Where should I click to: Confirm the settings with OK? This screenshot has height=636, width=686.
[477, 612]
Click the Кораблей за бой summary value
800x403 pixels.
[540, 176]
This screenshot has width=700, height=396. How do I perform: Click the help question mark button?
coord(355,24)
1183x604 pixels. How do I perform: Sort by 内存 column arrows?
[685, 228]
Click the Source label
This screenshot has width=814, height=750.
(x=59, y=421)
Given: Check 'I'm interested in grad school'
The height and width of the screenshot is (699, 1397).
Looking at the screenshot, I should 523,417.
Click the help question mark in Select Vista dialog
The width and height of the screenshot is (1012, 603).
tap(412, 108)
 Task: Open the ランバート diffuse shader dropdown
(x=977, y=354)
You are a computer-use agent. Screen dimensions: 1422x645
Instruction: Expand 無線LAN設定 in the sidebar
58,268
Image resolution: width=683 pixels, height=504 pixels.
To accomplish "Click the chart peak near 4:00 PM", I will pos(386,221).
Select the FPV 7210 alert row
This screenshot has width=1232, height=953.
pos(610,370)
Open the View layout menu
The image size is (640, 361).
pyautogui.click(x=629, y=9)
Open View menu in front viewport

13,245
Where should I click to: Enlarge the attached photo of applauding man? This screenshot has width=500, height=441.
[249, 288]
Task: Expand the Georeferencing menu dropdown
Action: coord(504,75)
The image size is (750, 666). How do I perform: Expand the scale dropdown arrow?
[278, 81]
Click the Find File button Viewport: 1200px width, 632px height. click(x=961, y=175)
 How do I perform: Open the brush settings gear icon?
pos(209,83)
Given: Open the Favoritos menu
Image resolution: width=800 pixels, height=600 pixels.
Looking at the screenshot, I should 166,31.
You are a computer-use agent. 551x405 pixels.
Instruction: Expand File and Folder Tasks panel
_ _ _ _ _ _ _
Transcribe the full listing exactly, omitting nothing.

Where should I click to: Confirm the settings with OK? This screenshot has height=636, width=686.
[477, 612]
Click the Кораблей за бой summary value
800x403 pixels.
[540, 176]
This screenshot has width=700, height=396. How do I perform: Click the help question mark button?
coord(355,24)
1183x604 pixels. How do I perform: Sort by 内存 column arrows?
[685, 228]
Click the Source label
This screenshot has width=814, height=750.
(x=59, y=421)
Given: Check 'I'm interested in grad school'
The height and width of the screenshot is (699, 1397).
Looking at the screenshot, I should 523,417.
Click the help question mark in Select Vista dialog
The width and height of the screenshot is (1012, 603).
tap(412, 108)
 Task: Open the ランバート diffuse shader dropdown
(x=977, y=354)
You are a computer-use agent. Screen dimensions: 1422x645
Instruction: Expand 無線LAN設定 in the sidebar
58,268
Image resolution: width=683 pixels, height=504 pixels.
To accomplish "Click the chart peak near 4:00 PM", I will pos(386,221).
Select the FPV 7210 alert row
This screenshot has width=1232, height=953.
pos(610,370)
Open the View layout menu
The image size is (640, 361).
pyautogui.click(x=629, y=9)
Open View menu in front viewport

13,245
Where should I click to: Enlarge the attached photo of applauding man? This screenshot has width=500, height=441.
[249, 288]
Task: Expand the Georeferencing menu dropdown
Action: coord(504,75)
The image size is (750, 666). How do I perform: Expand the scale dropdown arrow?
[278, 81]
Click the Find File button Viewport: 1200px width, 632px height. click(x=961, y=175)
 How do I perform: Open the brush settings gear icon?
pos(209,83)
Given: Open the Favoritos menu
Image resolution: width=800 pixels, height=600 pixels.
Looking at the screenshot, I should 166,31.
You are a computer-use agent. 551x405 pixels.
Instruction: Expand File and Folder Tasks panel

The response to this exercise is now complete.